Œuvre

Des pas sur le sable (1914)

Avec ce mot devoir, on fait danser le citoyen comme un ours avec une musette.
L'origine des maux profonds dont souffre l'humanité vient de la guerre sourde que se font les femmes maigres et les femmes grasses.
Un imbécile ne s'ennuie jamais; il se contemple.
Le loisir, voilà la plus grande joie et la plus belle conquête de l'homme.
La vérité est une illusion et l'illusion est une vérité.
Le bonheur, comme la richesse, a ses parasites.
Quand un peuple n'ose plus défendre sa langue, il est mur pour l'esclavage.

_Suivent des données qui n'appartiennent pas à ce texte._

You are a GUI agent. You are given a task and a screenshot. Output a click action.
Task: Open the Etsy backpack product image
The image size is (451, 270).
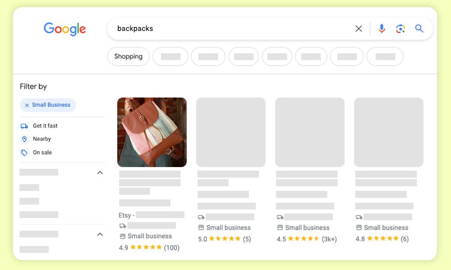pyautogui.click(x=152, y=132)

Les satires générales sont toujours des mensonges, parce que le sentiment réserve toujours des exceptions.
Le catholicisme laisse nue la beauté païenne, détourne la tête et dit : «Ne la regardez pas, c'est un péché». Le protestantisme la fourre dans un sac.
La Rochefoucauld fait les hommes plus malins qu'ils ne sont. Il a mis son esprit au service de l'humanité.
Les Monita secreta des Jésuites, c'est l'art de pactiser avec la tyrannie de la conscience moyenne, la conscience des imbéciles.
Faugère veut que l'on considère avec respect l'amulette de Pascal. Je ne le considère pas avec respect, mais avec un mélange de honte et de terreur.
Sixte disait : «II y a en moi une sorte d'amour de la gloire que je n'ai jamais pu déraciner entièrement.»
Améliorer, embourgeoiser la condition sociale des ouvriers, c'est créer une race d'esclaves contents de leur sort, une caste de parias confortables.
Mettez un cochon dans un palais, il en fera une étable.
Les socialistes révolutionnaires me font penser à celui qui, ayant un piano désaccordé, dirait : « Brisons ce piano et jetons-en les morceaux au feu à la place, nous installerons une harpe éolienne. »
Le nu de l'art contemporain est un nu d'hydrothérapie.
Le peuple, c'est tous ceux qui ne comprennent pas. Il y a des ducs parmi le peuple il y a des académiciens. Le peuple, c'est très bien composé.
C'est singulier : en littérature, quand la forme n'est pas nouvelle, le fond ne l'est pas non plus.